励まし励まされという話

先日の男性専用のサロンでのこと。ターミナル駅から3分ほどなのに微妙に裏手にある建物にある。髭の脱毛が目的である。顧客は体毛に潔癖な人もいれば、私のような人もいるという感じだろう。「光脱毛」では強い光線を集中して浴びせて毛根を殺す。医療脱毛よりは安価だが効果は弱い。実施回数が必要で先日は8回目。処理後、施術師さんに話しかけられた。
「どうですか、効果は実感されていますか」
「感じてます」
と私はいった。本音である。その施術師さんとはカウンセリングからの知り合いで、担当回数が最も多い。初回の施術の時、脱毛の目的をそれとなく聞かれたので「トランスジェンダーになります」と、この世で一番最初に打ち明けた人でもある。
「今日は丁寧にやってくれてありがとう」
照射回数がいつもに増して多かった。施術師さんの話は台湾に飛んだ。
「実はずっと台湾語を習っているんです」
自習もしているし、オンラインで台湾の人とも会話するという。できればいつか台湾で独立したいという。私は素晴らしい、ぜひやんなさい、サロンでもいいし何でもいいじゃないと答えた。だが彼はやや弱気である。
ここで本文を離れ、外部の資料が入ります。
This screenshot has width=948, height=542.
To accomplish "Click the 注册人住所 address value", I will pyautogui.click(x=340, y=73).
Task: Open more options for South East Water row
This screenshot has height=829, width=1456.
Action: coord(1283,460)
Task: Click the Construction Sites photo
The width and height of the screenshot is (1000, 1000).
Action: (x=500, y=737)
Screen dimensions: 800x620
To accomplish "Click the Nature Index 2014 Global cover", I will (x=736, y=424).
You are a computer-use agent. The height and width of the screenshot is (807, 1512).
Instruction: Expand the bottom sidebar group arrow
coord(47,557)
「私は郷さんのように目的をもってやったことがなくて。それにいい歳だし」
かれは30歳くらいだろう。
何言っているの、私はいくつでこんなことしていると思っているの!いつからでも今からやればいいじゃない!
彼を励ましてから、顎をなでながらサロンを後にした。かくいう私もオチることはある。離れていく知人もいるし、近所の目を怖がる自分もいる。ますます孤独になる道を歩いていると思う。馬鹿な自分を自嘲することもある。そんなとき、励ましてくれた方の手紙を読み返す。
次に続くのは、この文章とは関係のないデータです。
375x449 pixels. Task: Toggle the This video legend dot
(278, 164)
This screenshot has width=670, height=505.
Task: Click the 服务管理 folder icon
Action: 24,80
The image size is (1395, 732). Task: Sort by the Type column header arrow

あのカミングアウト後の女子トークでのりり〜さんのキラキラ感とイキイキした表情は「そっちでまちがってないよ」というサインだと思います。変わっていくことに対する周りの反応とか、偏見には絶対に負けないでくださいね!!! 一度きりの自分の人生なので!!

“手神”に元気づけられて鏡を見る。髭は落ちてきた。顔筋トレも効果が出てきた(と思う)。過去数ヶ月で鏡を見る回数は、それまでの人生で見てきた合計回数を超えただろう。資生堂の広告フレーズではないけれど「一瞬でも美しく」生きたい。